Un silence maussade s’installa. Ils se regardaient encore dans le blanc des yeux lorsque les alarmes retentirent.
Les deux estomacs de Brashieel se nouèrent tandis que le Défenseur pénétrait à l’intérieur du système. Le secteur du démon portait bien son nom, par Tarhish ! Ils avaient perdu presque la moitié de leurs forces en combattant cette misérable petite planète. Bien sûr, les éclaireurs ne constituaient qu’une infime partie de la gigantesque flotte du grand seigneur Tharno, mais ce secteur comprenait de nombreux systèmes… notamment ceux qui abritaient les constructeurs probables des batteries de senseurs. Il ne pouvait s’agir de ces destructeurs de nid, car leurs vaisseaux n’étaient même pas aptes à l’hyperpropulsion. Mais justement, si ces destructeurs de nid-là possédaient des armes si redoutables, quelles surprises attendaient les protecteurs dans la suite de leur voyage ?
En tout cas, l’ennemi reculait. Le seigneur de la pensée Mosharg avait soigneusement compté le nombre d’adversaires renvoyés à Tarhish, et seule une faible quantité de ces puissants vaisseaux pouvait subsister.

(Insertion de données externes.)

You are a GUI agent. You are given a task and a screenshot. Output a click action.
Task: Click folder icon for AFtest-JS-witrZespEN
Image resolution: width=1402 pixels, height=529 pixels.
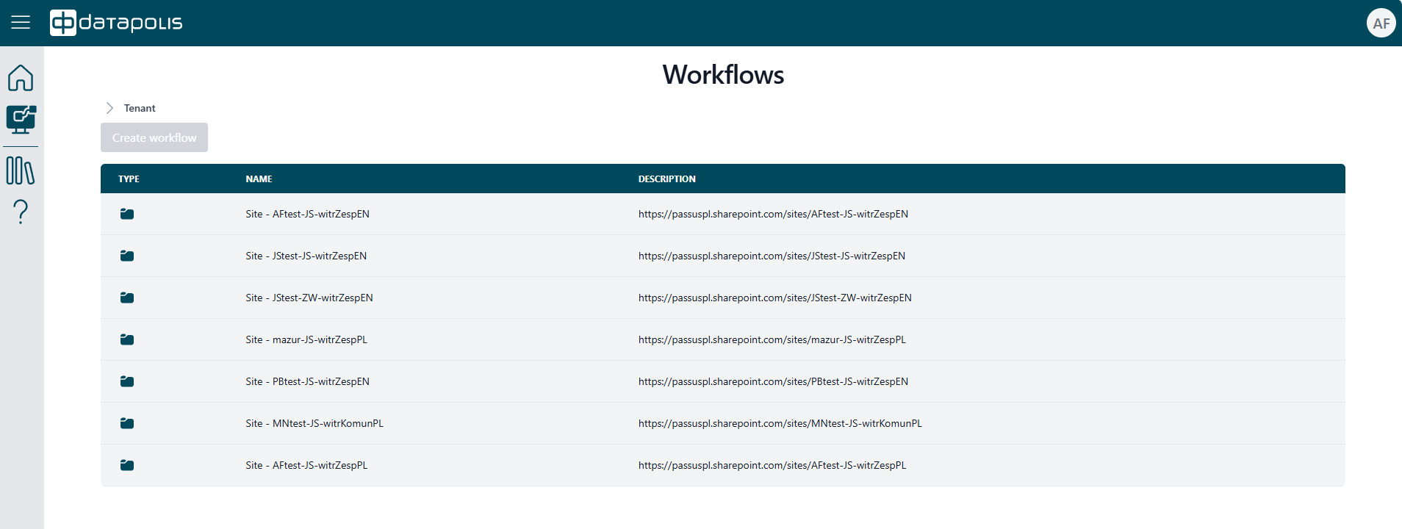pos(127,214)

Malgré tout, il lui semblait trop tôt pour mener un assaut au coeur du système. Leurs opposants étaient deux fois plus rapides que le Défenseur quand celui-ci ne pouvait se réfugier dans l’hyperespace. En cas d’embuscade, l’avant-garde de la Grande Croisade y laisserait peut-être une bonne partie de ses effectifs.
Mais Brashieel n’était pas seigneur. Le but consistait-il à évaluer la défense rapprochée des destructeurs de nid avant que les sabots de Tarhish finissent de les piétiner ? Voilà qui était plausible, même aux yeux d’un serviteur assistant comme lui, surtout à la lumière de l’ordre reçu : attaquer le pôle terrestre orienté vers le Soleil. Néanmoins, il fallait du courage pour risquer une demi-douzaine de douzaines d’éclaireurs de cette façon. C’était sans doute la raison pour laquelle Chirdan et Mosharg portaient le titre de seigneur alors que Brashieel ne remplissait que la fonction de serviteur assistant.
L’esprit tendu, il s’installa sur sa plateforme de commandes. Les vaisseaux émergèrent de l’hyperespace et mirent aussitôt le cap sur le monde bleu et blanc afin de l’annihiler. Et d’accomplir ainsi ce pour quoi ils avaient entrepris un si long voyage.
« Soixante-douze unités hostiles en approche, annonça le service de détection. Plus environ deux cent quarante appareils à huit minutes-lumière derrière la ligne de front. »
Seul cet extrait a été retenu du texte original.